After I had already made this decision the feud between Pando and another event came to a head at which point Pando claimed the other event was horribly sexist and therefor they would giveaway tickets to women to attend Pandoland. Not only were they giving away new tickets sold, but they would refund previous tickets sold, and women could bring a guest or either gender for free. This was a bit of a head scratcher for me because tickets to Pandoland were $699. I know that sponsors are the ones that really foot the bill for events, but giving away that many tickets for free would still seem to be financially painful. Ten tickets would come to around $7000 lost, and 100 would be $70K.
With immediate effect, we’re dropping the ticket price for women to attend Pandoland… to zero. If you’re a female entrepreneur from Tennessee or any of the surrounding states and you can make it to Nashville next Monday, Tuesday and Wednesday (15th-17th June), your ticket is on us. You’ll have full access to all the speakers, panels, breakout sessions, food, drink and parties. Just go to this page and use the discount code “nobro” — without the quotes. That code also allows you to bring one guest — of any gender.
(If you’re a woman who lives in the South and have already paid for your ticket, email me and I’ll issue you a full refund.)
This was when I realized I was glad I had decided to not attend. The reason being is that as said before the real money for events comes from sponsors, and not ticket sales. The sponsors want to put their logos in front of as many people as possible so they really care about the attendance rate. What many attendees of events don’t know is that many events pad the hell out of their attendance numbers by comping tickets. They say the ticket price is one number, but then when the tickets don’t sell they simply giveaway the rest to fill seats. I have found the quality of the event as the attendee ends up being directly correlated to the percentage of the people paying. If you pay $699 for an event you know why you paid that amount, and you have an ROI you expect. If you didn’t pay anything you’re not worried about the ROI.

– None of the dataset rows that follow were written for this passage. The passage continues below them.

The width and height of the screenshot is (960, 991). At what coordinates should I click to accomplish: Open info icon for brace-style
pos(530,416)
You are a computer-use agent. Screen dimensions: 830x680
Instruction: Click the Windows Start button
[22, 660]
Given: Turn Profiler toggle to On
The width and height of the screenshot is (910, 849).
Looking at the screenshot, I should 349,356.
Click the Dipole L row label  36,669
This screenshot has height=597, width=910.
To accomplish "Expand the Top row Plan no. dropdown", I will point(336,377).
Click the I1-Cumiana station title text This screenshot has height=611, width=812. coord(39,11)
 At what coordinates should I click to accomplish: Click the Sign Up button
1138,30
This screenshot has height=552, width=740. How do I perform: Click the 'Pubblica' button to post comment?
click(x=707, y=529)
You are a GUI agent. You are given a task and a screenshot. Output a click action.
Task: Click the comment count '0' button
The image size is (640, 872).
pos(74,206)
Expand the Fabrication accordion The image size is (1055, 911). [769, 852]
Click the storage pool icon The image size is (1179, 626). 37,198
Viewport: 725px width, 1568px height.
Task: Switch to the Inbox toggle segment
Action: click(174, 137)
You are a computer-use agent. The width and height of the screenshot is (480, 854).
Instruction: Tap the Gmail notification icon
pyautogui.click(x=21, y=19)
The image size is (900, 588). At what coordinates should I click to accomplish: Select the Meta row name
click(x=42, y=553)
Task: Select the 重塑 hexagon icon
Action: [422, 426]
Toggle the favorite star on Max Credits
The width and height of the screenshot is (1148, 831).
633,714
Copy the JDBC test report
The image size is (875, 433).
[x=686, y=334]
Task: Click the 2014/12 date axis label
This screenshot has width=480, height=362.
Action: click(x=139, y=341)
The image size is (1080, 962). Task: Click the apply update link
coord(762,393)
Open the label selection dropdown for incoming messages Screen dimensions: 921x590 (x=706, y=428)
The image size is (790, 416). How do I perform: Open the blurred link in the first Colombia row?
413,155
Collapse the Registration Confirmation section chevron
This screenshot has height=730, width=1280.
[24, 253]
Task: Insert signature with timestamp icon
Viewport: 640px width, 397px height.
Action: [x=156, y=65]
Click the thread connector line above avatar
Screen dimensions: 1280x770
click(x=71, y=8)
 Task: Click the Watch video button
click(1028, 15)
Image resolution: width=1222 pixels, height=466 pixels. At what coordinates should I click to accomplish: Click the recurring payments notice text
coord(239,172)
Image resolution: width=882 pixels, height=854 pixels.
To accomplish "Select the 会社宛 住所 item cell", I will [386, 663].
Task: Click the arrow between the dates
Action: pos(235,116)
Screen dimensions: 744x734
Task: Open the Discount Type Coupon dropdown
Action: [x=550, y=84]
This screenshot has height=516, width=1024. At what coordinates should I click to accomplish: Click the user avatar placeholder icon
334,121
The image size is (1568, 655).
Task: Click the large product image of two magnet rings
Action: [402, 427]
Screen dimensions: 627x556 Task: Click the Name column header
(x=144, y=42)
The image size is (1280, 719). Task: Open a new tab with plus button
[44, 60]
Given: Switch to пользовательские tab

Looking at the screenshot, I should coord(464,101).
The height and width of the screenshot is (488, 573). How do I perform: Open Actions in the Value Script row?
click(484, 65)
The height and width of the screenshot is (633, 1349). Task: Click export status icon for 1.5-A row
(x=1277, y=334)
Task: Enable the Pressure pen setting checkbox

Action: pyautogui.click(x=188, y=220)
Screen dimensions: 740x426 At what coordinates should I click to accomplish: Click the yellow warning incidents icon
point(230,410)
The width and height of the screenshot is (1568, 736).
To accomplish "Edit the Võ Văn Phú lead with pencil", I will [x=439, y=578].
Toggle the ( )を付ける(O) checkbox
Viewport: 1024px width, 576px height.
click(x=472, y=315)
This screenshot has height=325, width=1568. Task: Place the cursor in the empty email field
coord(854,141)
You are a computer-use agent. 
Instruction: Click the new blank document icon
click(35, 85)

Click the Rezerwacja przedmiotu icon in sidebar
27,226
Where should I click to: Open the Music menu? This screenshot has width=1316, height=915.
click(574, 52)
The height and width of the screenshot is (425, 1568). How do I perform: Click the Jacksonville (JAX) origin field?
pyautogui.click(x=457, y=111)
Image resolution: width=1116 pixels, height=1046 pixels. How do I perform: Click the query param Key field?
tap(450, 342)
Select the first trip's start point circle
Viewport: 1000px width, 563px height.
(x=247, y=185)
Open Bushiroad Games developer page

By giving away a tremendous amount of tickets from one vantage point looks like a socially conscious decision, but from a more pragmatic stance looks more as if it was a way to save a failing event. This is sadly standard practice and par for the course. What I found humerous today though was when I was reading a Pando post where the mentioned the success of the event and they stated:
Our event lineups have never been stronger, as witnessed at last week’s sold-out Pandoland conference in Nashville.
Can you really state you “sold out” an event when you giveaway who knows how many tickets? “Sold out” has a very specific implication. It leads one to believe a whole bunch of people were willing to shell out the ticket price to attend. It you say you “sold out” of $699 tickets that’s a far cry from the idea of giving away all of your tickets to anyone with a pulse.
The point that I’m trying to make here is that in the startup world the spin cycle in on all the time. You really do have to listen to the words that are actually said, and not dare imply meaning that seems to be stated, but is not actually articulated. You’ll notice when you deal with these folks it can be a painful endeavor to drag out even basic facts from them. Even now I have yet to see ANYWHERE an actual attendee count for Pandoland. Did 1000, or 100 people show up to this thing? Being that the free tickets were supposed to counter institutional sexism in Nashville how many women showed up to Pandoland? The question that is burrowing through my brain right now is whether Pandoland being run by a woman as it’s CEO had a better female turnout than the other event? It’s easy, and frankly a bit to spot on, to lash out at white male sexism, but does that mean a woman CEO really gets better results?
When a startup who’s motto is, “Speaking Truth to the New Power” seems so adverse to publishing basic stats that even a fringe event such as Vloggerfair readily publishes it shows why I have basically given up on trusting anything a startup ever says.